Quitter sa robe d’avocat…

Publié le 18/01/2023

De plus en plus d’avocats confient qu’ils envisagent de quitter la robe. Le travail est devenu trop rude en raison du manque de moyens de la justice, les cotisations s’alourdissent, les honoraires ne rentrent pas suffisamment. Une situation que notre chroniqueuse Me Julia Courvoisier, juge inquiétante. 

Quitter sa robe d'avocat…
Photo : ©AdobeStock/Patricia W

 Je vois de plus en plus autour de moi de confrères qui me disent qu’ils pensent à quitter la robe.

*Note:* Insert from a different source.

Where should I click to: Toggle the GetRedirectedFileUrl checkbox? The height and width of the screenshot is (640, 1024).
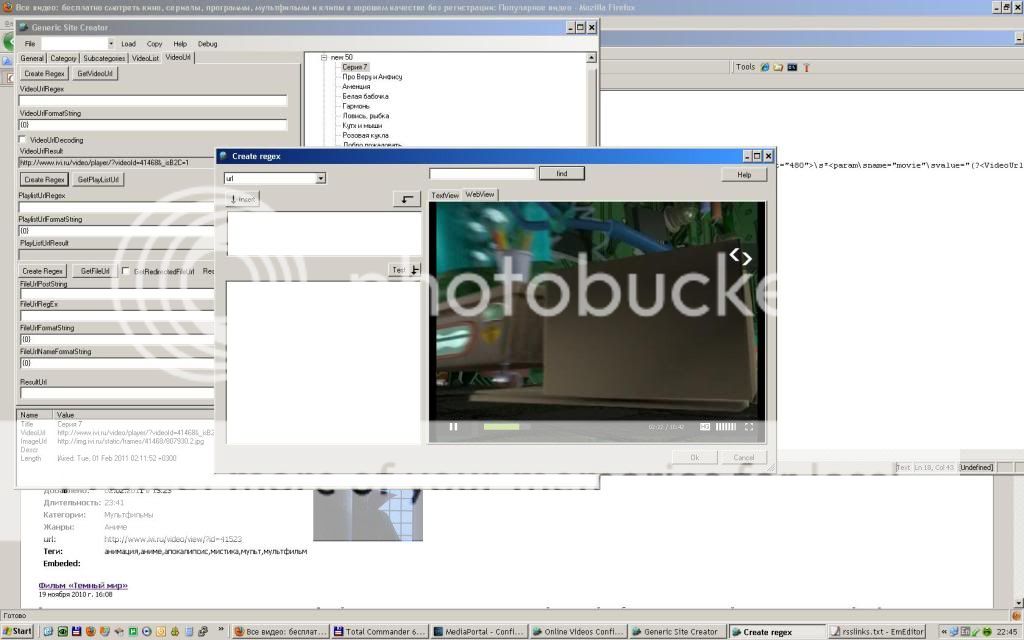[x=125, y=271]
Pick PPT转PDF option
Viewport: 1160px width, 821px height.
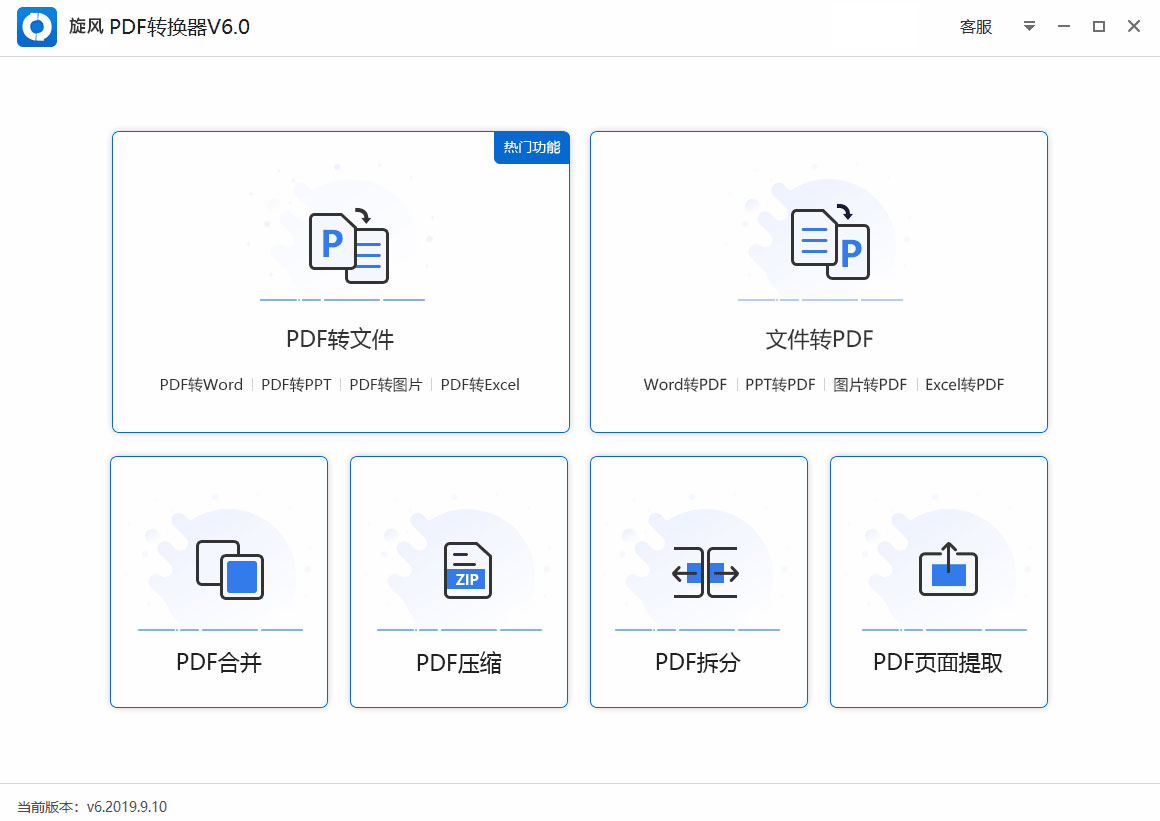pos(780,385)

Raccrocher la robe, c’est renoncer à être avocat. Une décision tellement difficile à prendre.

Derrière ce choix, beaucoup de femmes…

 La profession d’avocat souffre. C’est une évidence. Les femmes plus encore que les hommes.

 En 2019, Marie-Aimée Peyron, alors Bâtonnier  de Paris (à l’époque 3e femme à exercer ce mandat à Paris), faisait le constat suivant : « aujourdhui, sur les 30 000 avocats parisiens, 54 % sont des femmes. Or elles perçoivent en moyenne 51 % de rémunération en moins que les hommes ! De plus, ces avocates sont près de 60 % à être collaboratrices ; seules 20 % sont associées et le plus souvent de cabinets dits de droits des personnes. Celles qui travaillent dans des départements de banques ou de finances ne représentent quant à elles que 4 % de la profession ».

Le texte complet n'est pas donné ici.